Tuesday, June 24, 2008

Technique and Mozart

What one wants to know is when singing began to break out of the Italian Baroque vocal ideal, where new styles of singing arose and why. The French ideal is different but somehow smaller, less serious.

Mozart was carefully trained to compose in the Italian style, including composing in Milan for the Italian theater. Mitridate re di Ponto falls in this category. These operas show no particular surprises, no departures from earlier composers.

When we move into the mature part of his career he becomes more German, which means that the orchestral texture acquires density and the coloratura is consistently composed. These qualities of Germanness also distinguished Handel from his Italian contemporaries. In Mozart's time the harmonic rhythm is slower than Handel's, and the tempo is somewhat freer. For my ears I hear in mature Mozart an increased emphasis on legato which is his distinguishing technical characteristic. From the modern perspective mature Mozart represents the vocal ideal toward which all strive. Mozart is the place to start.

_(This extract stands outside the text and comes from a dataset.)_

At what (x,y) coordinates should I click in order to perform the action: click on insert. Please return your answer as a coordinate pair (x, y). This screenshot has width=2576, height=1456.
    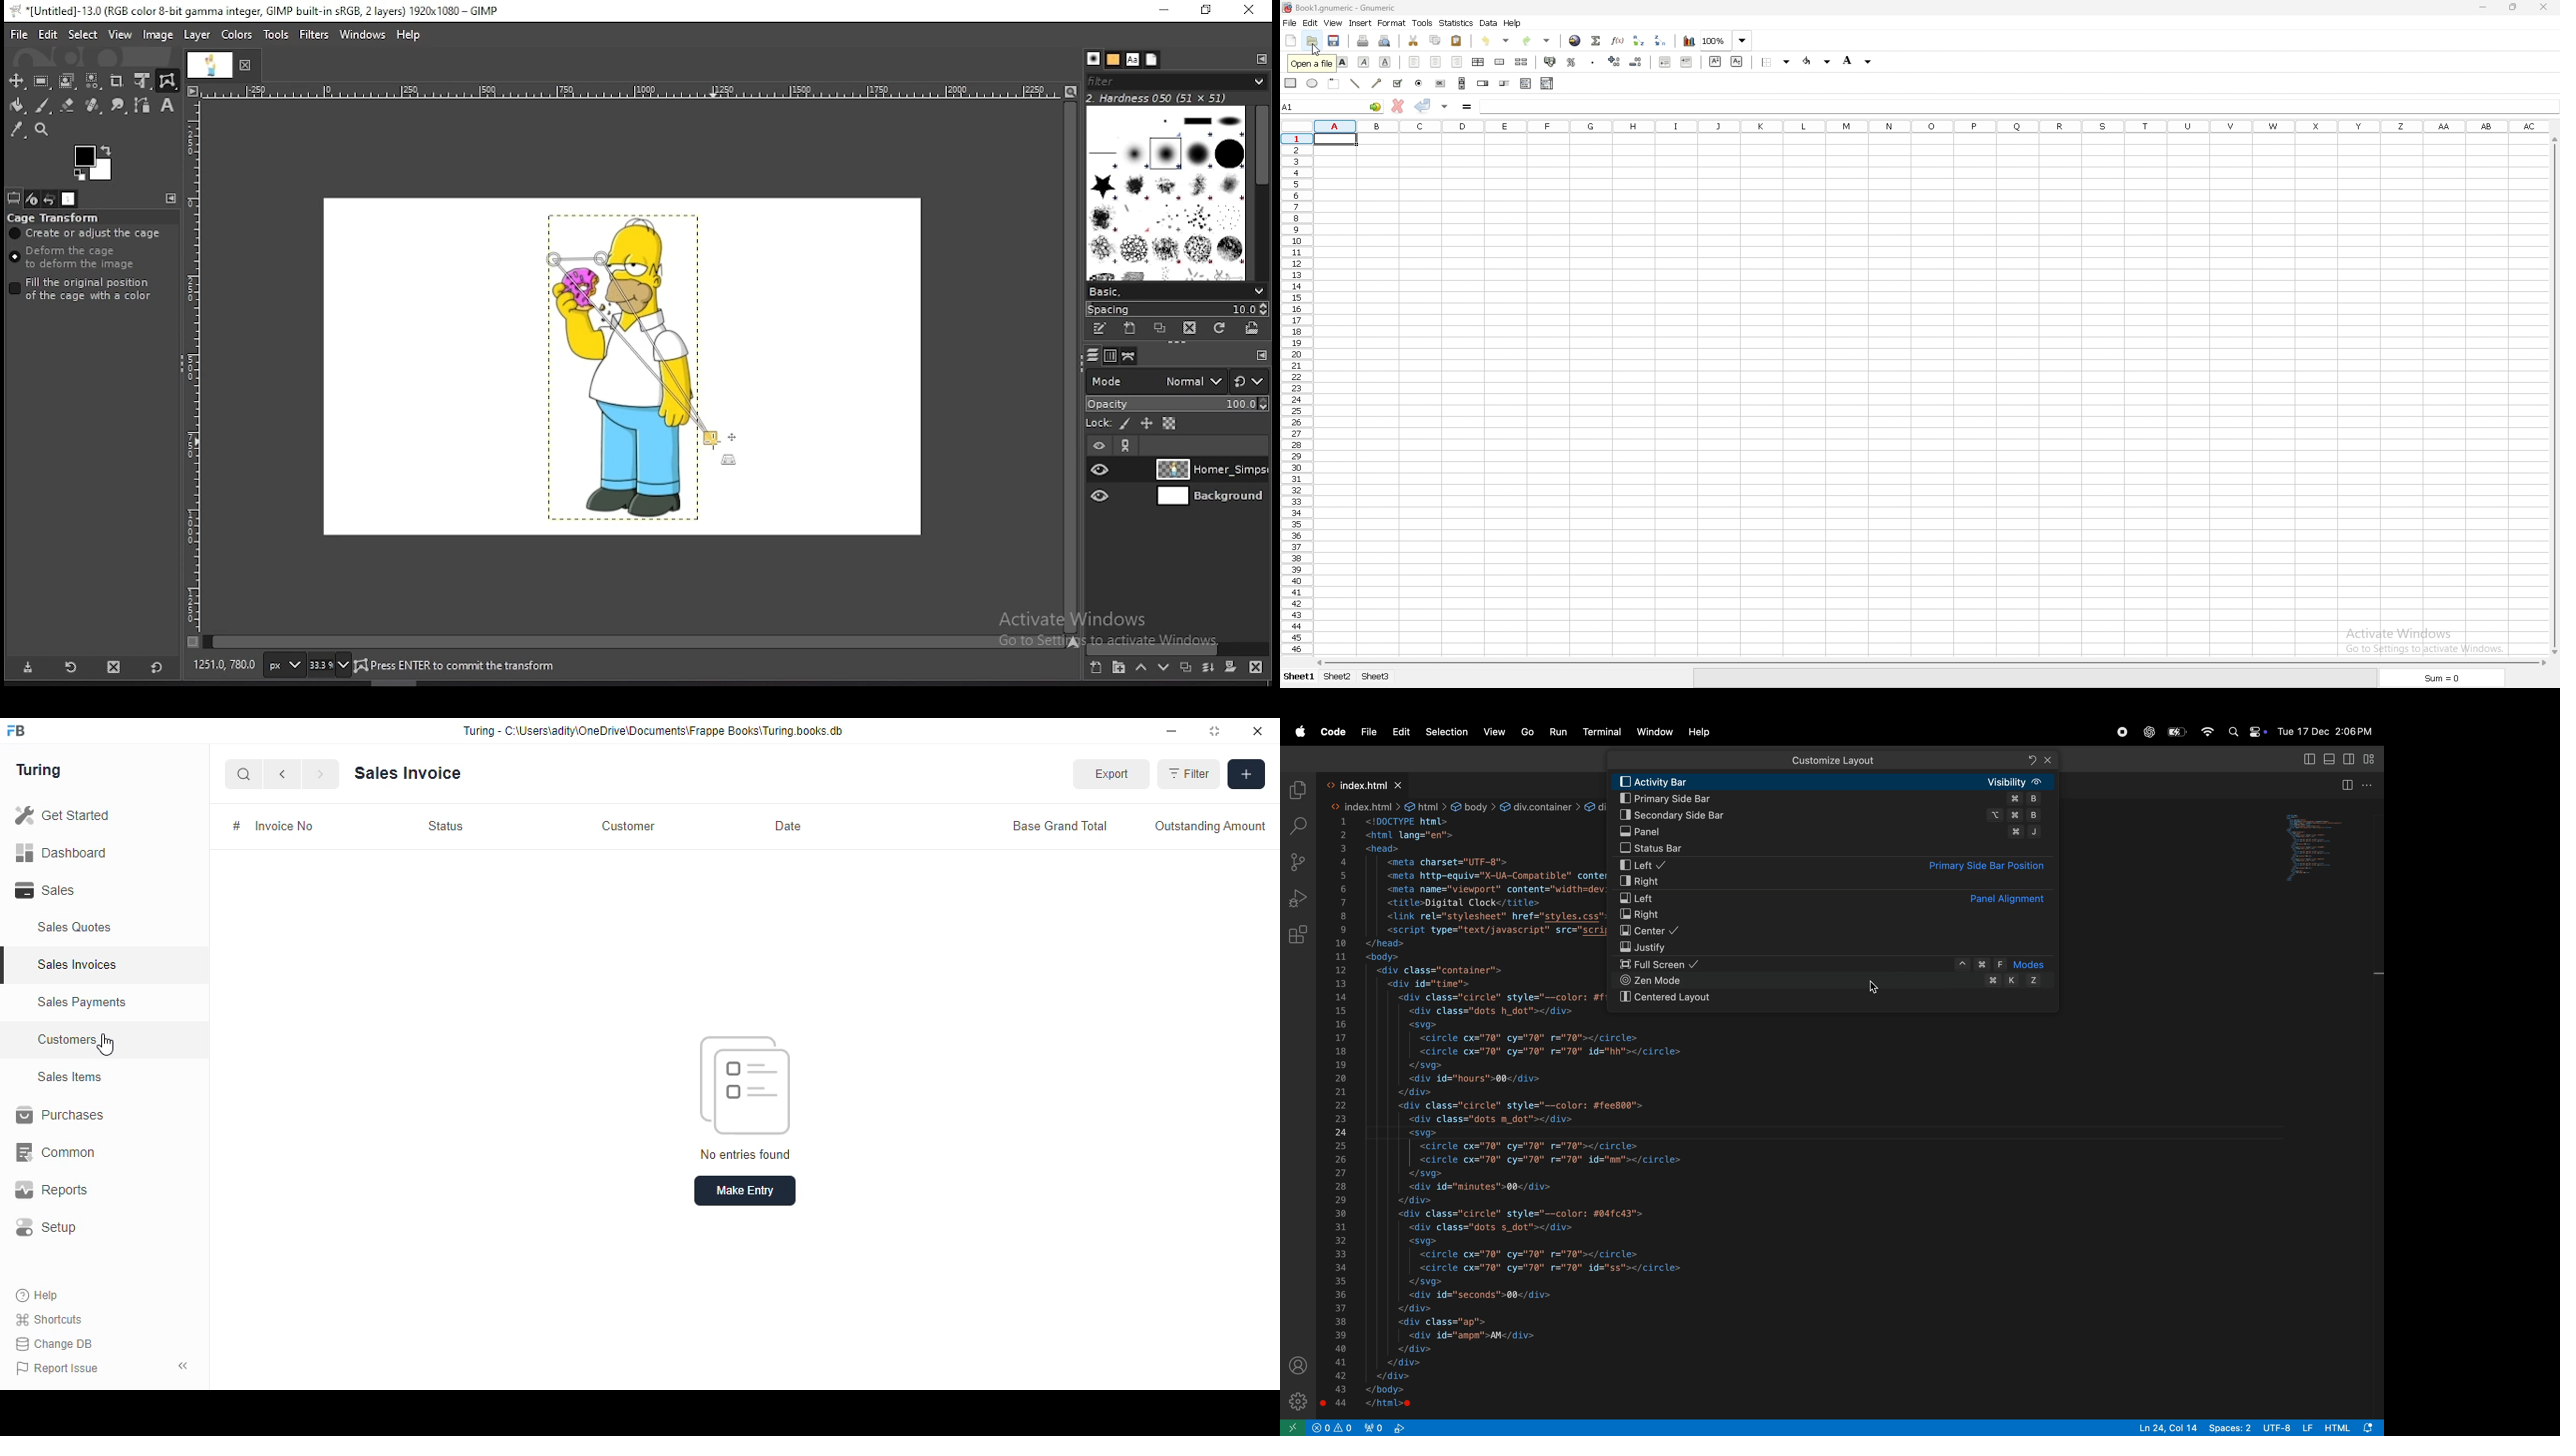
    Looking at the image, I should click on (1360, 23).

Mozart composed opera seria in his mature years. Both Idomeneo and La Clemenza di Tito contain roles for castrati, but there are none in his far more famous comedies. Opera buffa never used them. Cherubino was always intended for a woman to sing. The central hero for both of Mozart's mature opera seria is a lyric tenor. The castrato is no longer the primo uomo.

The Mozart tenor still never goes beyond the lyric category, but his sopranos are all over the place. Barbarina, Zerlina, Susanna and Despina are soubrettes. Pamina is a lyric soprano. La Contessa is a lyric soprano with maturity, practically a spinto. The roles increase in heaviness through Fiordiligi and Donna Anna.

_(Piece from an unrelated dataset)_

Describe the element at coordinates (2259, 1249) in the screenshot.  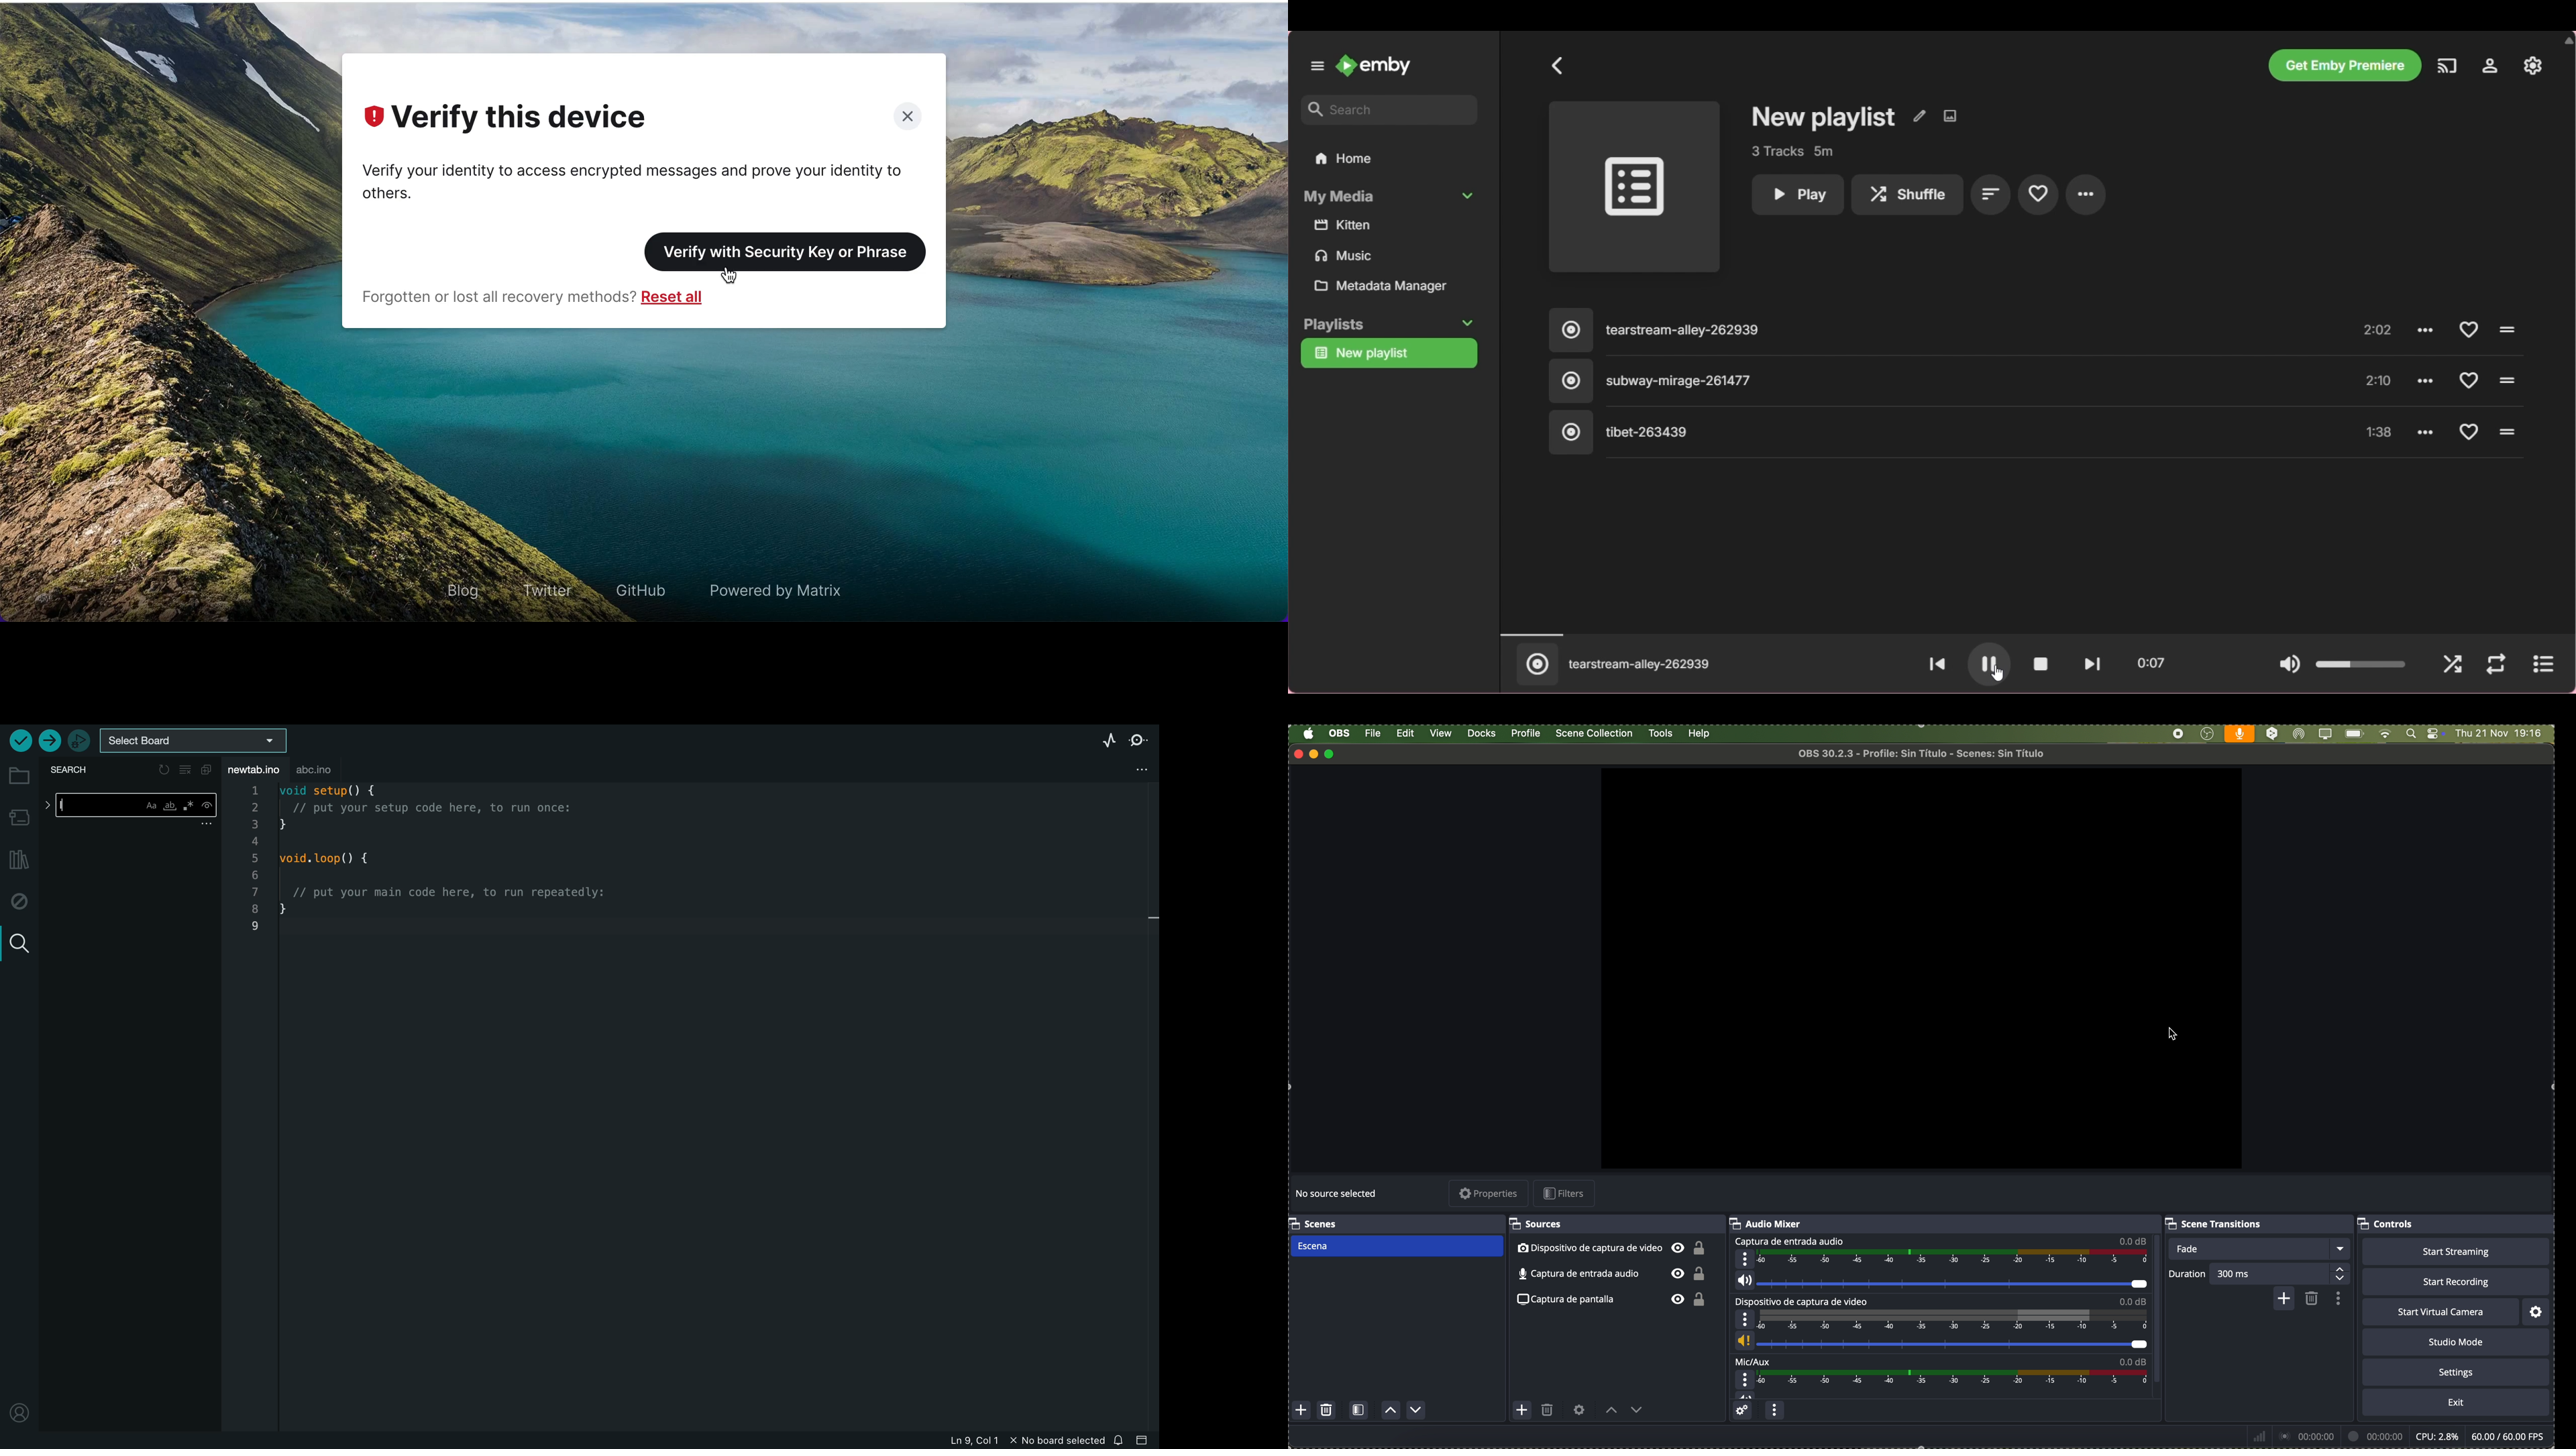
I see `fade` at that location.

And what could one possibly say about the Queen of the Night? Are there Italian models for a demented character who can do a series of high F’s? I tend to feel that she is an extension of technical expectations with her much higher range. I prefer a soprano who attacks her with great intensity, making her completely mad.

Mozart conceives heavier voices for his characters, but none are for a heavy technique. The ideal for production is the same throughout, and the different voices come from the music. There is a mixture of leggiero and legato for variety, with an increased emphasis on legato even in the coloratura. He is the school for singing.

1 comment:

Anonymous said...

Don't forget Gluck, the missing link in this! Did you see Iphigenie last summer?